Shukadeva fell silent. The waves of the Ganga went on striking the bank. For a while Parikshit said nothing at all.

Then he spoke, softly. “Bhagavan, Krishna sent Uddhava to teach, and it was Uddhava who came home taught. The disciple of Brihaspati, schooled by cowherd women who knew neither rite nor shastra.”

“Yes, Rajan,” said Shukadeva. “Uddhava went out carrying the capital of shastra that is gathered slowly across many lives. What the gopis held after one night of separation ran higher than all of it. They had kept the Lord close by the very act of sending him far, for the mind does not grope after the one in front of it the way it gropes after the traveler gone abroad who lives inside every breath. That cowherd woman, sulking at a bee, was calling out to the Lord himself. This love is where all practice ends, Rajan. Past it there is nothing left to reach for.”

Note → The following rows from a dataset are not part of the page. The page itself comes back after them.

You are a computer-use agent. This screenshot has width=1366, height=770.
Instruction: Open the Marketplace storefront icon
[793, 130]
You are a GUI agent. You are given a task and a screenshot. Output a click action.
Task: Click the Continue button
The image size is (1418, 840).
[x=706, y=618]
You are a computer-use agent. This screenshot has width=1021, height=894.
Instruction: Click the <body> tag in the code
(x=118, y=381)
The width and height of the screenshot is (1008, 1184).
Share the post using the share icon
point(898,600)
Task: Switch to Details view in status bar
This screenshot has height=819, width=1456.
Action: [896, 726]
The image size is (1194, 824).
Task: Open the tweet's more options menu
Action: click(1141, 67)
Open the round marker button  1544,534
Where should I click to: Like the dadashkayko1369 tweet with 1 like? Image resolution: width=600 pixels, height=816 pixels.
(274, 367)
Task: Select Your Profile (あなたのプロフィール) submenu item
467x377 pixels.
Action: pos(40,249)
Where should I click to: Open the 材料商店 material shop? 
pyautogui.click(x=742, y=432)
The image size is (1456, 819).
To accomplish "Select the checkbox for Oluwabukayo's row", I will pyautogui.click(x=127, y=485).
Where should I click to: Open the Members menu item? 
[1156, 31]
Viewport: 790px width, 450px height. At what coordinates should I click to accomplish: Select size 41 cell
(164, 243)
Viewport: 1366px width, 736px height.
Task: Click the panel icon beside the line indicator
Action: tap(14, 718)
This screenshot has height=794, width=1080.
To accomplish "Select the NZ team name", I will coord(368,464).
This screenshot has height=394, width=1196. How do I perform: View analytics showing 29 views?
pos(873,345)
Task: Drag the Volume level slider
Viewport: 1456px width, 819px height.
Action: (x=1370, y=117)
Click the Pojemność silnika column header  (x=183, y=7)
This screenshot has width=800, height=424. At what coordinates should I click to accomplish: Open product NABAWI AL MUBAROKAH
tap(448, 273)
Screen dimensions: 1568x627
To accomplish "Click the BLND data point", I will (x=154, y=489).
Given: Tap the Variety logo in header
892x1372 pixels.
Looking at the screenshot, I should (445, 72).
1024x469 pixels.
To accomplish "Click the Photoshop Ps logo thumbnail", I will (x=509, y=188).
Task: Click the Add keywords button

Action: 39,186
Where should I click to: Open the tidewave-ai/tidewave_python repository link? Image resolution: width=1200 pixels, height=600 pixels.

Parikshit looked out at the Ganga. A bee came from somewhere, hung a moment over the water, and went to rest on a flower at the edge. Five days were left.

Manthan

In the Bhramar Geet, bhakti wears no festival, waits on no reunion, mounts no high pageant of rasa. Here it is the burning that wakes only once the beloved is gone, and it runs deeper than any meeting ever could.

Uddhava came carrying knowledge. He came to establish that the Self is one, that separation is a false appearance, that the mind should be gathered in from the objects of sense. One cowherd woman, drowned in reproach and love before a bee that could not speak, showed him the thing that lay on the far side of all his shastras. Where love flowed without a single condition, knowledge quietly gave way.

She curses the bee, and under every taunt sits one thirst, whether that arm will ever come to rest on her head. This is the cunning of the Bhagavata. The love that goes deepest is never spoken straight out. It hides itself inside the reproach and lets the reproach do the speaking.

And the katha turns at its deepest point exactly where the one who came to teach becomes the student. Uddhava went home begging to be reborn a vine of Vrindavan, so the dust of those women’s feet might keep falling on him. The man who had held every answer bowed to the ones who held only a cry.

Literary context

This katha of the Bhramar Geet falls in the forty-sixth and forty-seventh discourses of the tenth Skandha of the Shrimad Bhagavata. The forty-sixth carries Uddhava’s journey to Vraja and the easing of Nanda and Yashoda’s grief; the forty-seventh carries the gopis’ address to the bee and Krishna’s message in reply. This is the Bhagavata’s high point of separation, where the love of the gopis is set above the knowledge and the yoga of the sages (10.47.58). The Bhagavata names no gopi in this whole episode. The one who speaks to the bee stays unnamed, and so she remains here.